Councilman Herbert Loring Jackson’s friend and neighbor, Adam Clayton Powell Jr., was born just after him on Nov. 29, 1908 and lived until April 4, 1972. Mr. Powell was one of the more famous and colorful of Oak Bluffs’ history-making black elected officials.
The first black person elected to New York’s city council in 1942, Mr. Powell, who was pastor of the famous Abyssinian Baptist Church in Harlem, became the first black U.S. congressman from New York in 1945. As a 12-term congressman of the 22nd congressional district, Adam Clayton Powell Jr. called for an end to lynching in the South and Jim Crow laws, called for integrating congressional restaurants, recreational facilities and press stations and advocated for the independence of African and Asian nations. He chaired the House Committee on Education and Labor and helped create several legislative reforms including a minimum-wage increase, educational resources for the deaf, funding for student loans, work hour regulations and job training. Mr. Powell served until 1970, and then due to a plethora of controversy he lost the Democratic primary by a small margin to Charles Rangel, who still holds the seat.
Here in Oak Bluffs, Mr. Powell enjoyed fishing, clamming and socializing with a wide range of friends. As a child, his fatherm the pastor of the Abyssinian Baptist Church before him, brought him to stay at the Jackson family’s historic Shearer Cottage. Mr. Powell spent his honeymoon here.
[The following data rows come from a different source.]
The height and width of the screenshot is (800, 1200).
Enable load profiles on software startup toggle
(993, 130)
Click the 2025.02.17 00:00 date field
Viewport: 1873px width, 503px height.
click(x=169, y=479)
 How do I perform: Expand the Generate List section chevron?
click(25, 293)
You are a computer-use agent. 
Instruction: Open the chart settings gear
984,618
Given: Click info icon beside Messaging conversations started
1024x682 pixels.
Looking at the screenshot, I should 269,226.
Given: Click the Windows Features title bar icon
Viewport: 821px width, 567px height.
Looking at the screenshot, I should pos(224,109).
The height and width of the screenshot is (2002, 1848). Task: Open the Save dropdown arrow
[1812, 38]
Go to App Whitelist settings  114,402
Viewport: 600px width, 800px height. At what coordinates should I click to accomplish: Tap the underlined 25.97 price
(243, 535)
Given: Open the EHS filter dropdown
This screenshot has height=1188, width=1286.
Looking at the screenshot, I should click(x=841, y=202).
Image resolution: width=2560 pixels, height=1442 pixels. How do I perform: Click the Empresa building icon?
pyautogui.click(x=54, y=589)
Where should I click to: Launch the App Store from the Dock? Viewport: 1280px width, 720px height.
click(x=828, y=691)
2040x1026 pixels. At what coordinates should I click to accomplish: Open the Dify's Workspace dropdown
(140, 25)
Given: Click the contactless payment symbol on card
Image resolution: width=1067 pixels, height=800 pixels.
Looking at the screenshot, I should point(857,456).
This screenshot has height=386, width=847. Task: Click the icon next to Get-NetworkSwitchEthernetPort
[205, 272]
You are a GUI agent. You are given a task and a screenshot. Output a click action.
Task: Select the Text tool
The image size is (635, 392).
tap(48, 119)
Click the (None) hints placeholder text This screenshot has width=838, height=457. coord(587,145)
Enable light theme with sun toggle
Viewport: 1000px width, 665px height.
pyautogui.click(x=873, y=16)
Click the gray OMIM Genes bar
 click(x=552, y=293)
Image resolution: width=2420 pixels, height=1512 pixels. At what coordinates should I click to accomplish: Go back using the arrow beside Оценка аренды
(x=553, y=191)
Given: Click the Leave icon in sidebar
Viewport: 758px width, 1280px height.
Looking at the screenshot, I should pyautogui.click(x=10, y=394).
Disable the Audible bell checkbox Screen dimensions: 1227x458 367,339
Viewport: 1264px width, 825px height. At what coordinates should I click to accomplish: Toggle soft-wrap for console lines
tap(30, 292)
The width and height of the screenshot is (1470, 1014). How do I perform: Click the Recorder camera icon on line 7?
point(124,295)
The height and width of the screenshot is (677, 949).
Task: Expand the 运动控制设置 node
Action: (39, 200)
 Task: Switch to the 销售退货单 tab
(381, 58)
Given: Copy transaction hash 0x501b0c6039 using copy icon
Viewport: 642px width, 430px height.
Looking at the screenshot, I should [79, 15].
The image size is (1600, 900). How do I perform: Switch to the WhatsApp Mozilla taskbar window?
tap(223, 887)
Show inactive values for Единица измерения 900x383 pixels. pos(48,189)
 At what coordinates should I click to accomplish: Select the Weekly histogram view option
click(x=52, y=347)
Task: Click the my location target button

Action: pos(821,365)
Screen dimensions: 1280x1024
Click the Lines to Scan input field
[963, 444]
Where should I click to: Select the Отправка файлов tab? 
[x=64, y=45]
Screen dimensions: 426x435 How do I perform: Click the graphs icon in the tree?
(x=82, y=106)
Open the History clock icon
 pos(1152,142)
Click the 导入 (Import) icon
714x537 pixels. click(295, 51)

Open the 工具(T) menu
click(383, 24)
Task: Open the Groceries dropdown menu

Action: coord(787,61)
In 1937, he and his wife Isabel Geraldine Washington bought their house on Dorothy West avenue, at the corner of Myrtle avenue, which they called the Bunny Cottage after their pet names for each other, Bunny Girl and Bunny Boy. For years two wooden cutouts of rabbits graced each side of the front doors until Mrs. Powell — nicknamed Belle — moved them into the kitchen, according to historian Robert C. Hayden, author of African Americans on Martha’s Vineyard and Nantucket.
Today the cottage is a landmark on the African American Heritage Trail of Martha’s Vineyard, and, along with Dorothy West’s cottage, slated to signify Oak Bluffs in the Smithsonian Institute’s National Museum of African American History and Culture opening Sept. 24. The much beloved Belle maintained the house until her death in 2007 and the family continues to own the home.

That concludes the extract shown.